* _Records supplied_
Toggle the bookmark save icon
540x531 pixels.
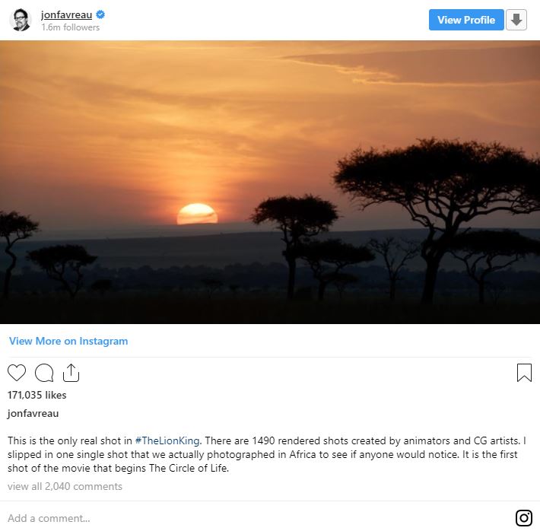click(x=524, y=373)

* * *

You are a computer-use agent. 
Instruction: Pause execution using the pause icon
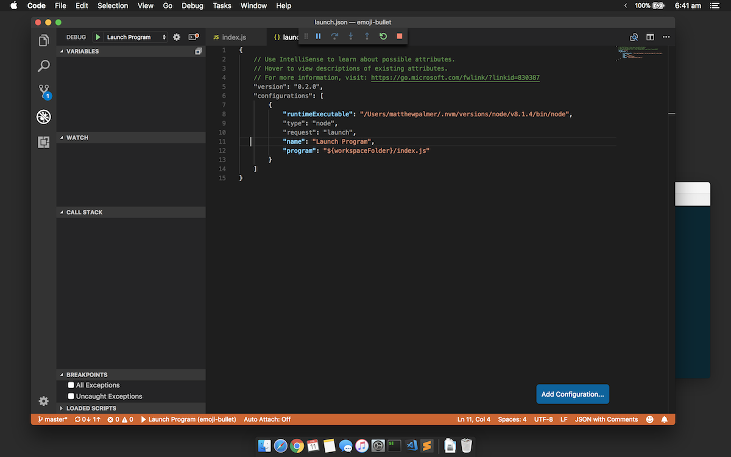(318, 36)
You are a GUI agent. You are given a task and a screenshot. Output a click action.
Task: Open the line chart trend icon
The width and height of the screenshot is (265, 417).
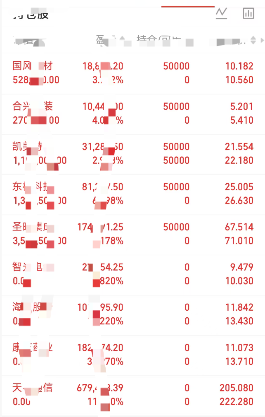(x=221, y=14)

--

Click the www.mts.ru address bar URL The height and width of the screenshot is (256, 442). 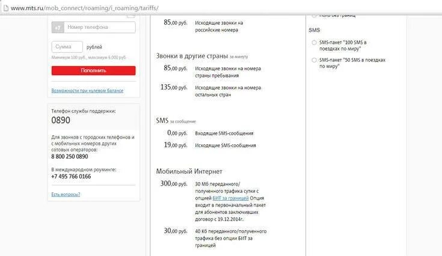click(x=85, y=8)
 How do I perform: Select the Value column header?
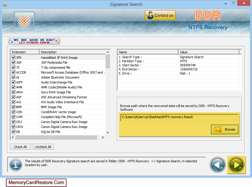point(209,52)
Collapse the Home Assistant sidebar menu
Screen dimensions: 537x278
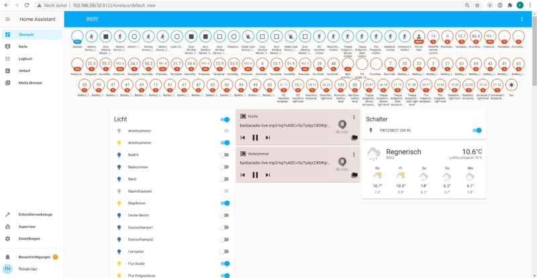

* _Exercise goal_
Could you report all lines of the listing that hold "agent"?

* _Task result_
You are a computer-use agent. 
You are a GUI agent. You are given a task and a screenshot. Output a click action.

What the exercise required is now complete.